店内は作品ごとに分けられていて見やすいので手に取りはしないが陳列棚を眺めつつゆっくり歩く。隣接するジャンルを把握しておいて損はない。スズキが立ち止まったのは国内でも逆輸入で人気を博した[チェンジフォーマー]シリーズ。
「[チェンジフォーマー]は私の守備範囲外だが沼と呼ばれるくらい魅力のある事は知っている。主要キャラくらいしか把握していないが変形おもちゃが故に発達した関節機構がアクションフィギュアに与えた影響は計り知れない。純粋に男の子としてかっこよさを認識せざるを得ない。」
映画公開も控えて実写版と原作版の主役ロボが新発売らしい。形成色といわれるプラスチックそのものの色と細かな塗装をうまく組み合わせて子供向けのおもちゃとは一線を画する逸品に仕上がっている。値段の割には小ぶりだけど。

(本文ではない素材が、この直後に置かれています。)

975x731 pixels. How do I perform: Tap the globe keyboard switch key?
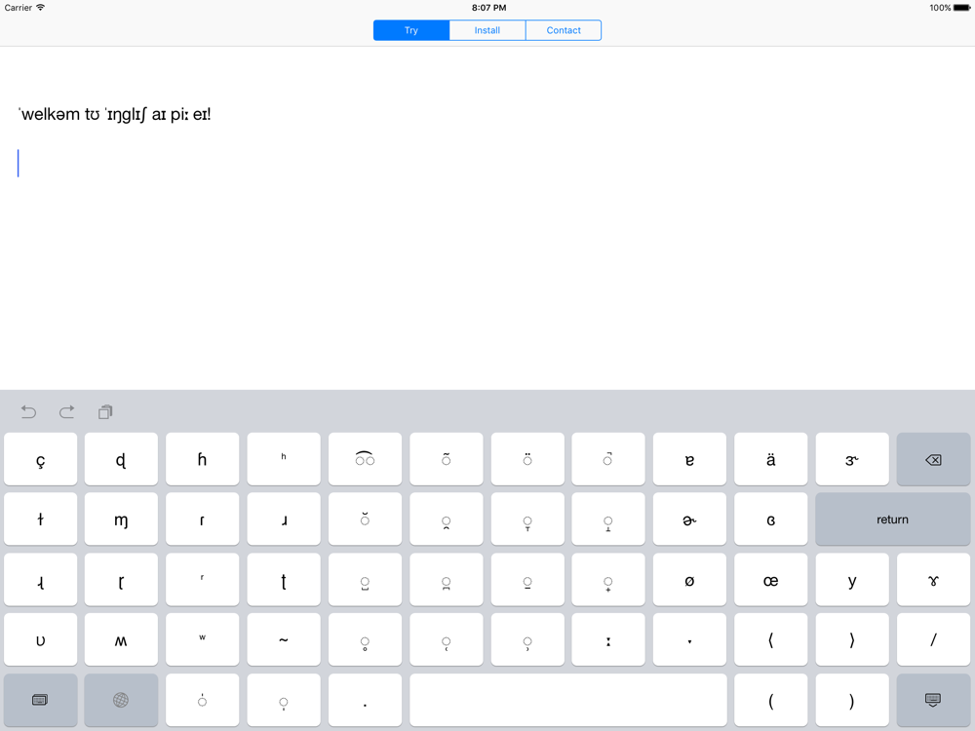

「まぁ、レビューブログでチェックするくらいでいいか…残念ながら[チェンフォ]に金を使えるほど余裕はない」
次はスズキのお目当のヒーローものコーナー。まずは本命[アメイジングコミックス]作品からだ。
「なっ!?これは海外での発売は知っていたが日本でもう売られているのか?[ピンススタクラブ]でも[ツイーティー]にも国内の同業者が入手しているのは見てないぞ?」
輸入トイあるあるである。
国内の大手おもちゃメーカーが輸入元として機能していれば発売日が明確に発表されるが輸入トイショップは小さな店が多く海外から買い付けてお店に届いて店に並べた瞬間が発売日なのだ。

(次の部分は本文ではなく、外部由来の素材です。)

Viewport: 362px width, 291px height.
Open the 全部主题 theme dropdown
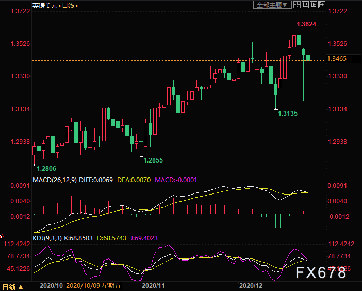[x=273, y=5]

「この店のツイーティーには書いて…ある!1時間前の投稿。[バスプロ]人気シリーズ[アメイジングレジェンド]6インチアクションフィギュア タランティーマンシリーズ入荷!?」
価格は税込4200円。近年のシリーズの商品は大体この価格だ。当然多くはない輸入トイ専門店では商品の元々の価値+輸入代金がかかっていて、[トイバラス]で399円で売っていそうなおもちゃが1980円なんてこともザラにある。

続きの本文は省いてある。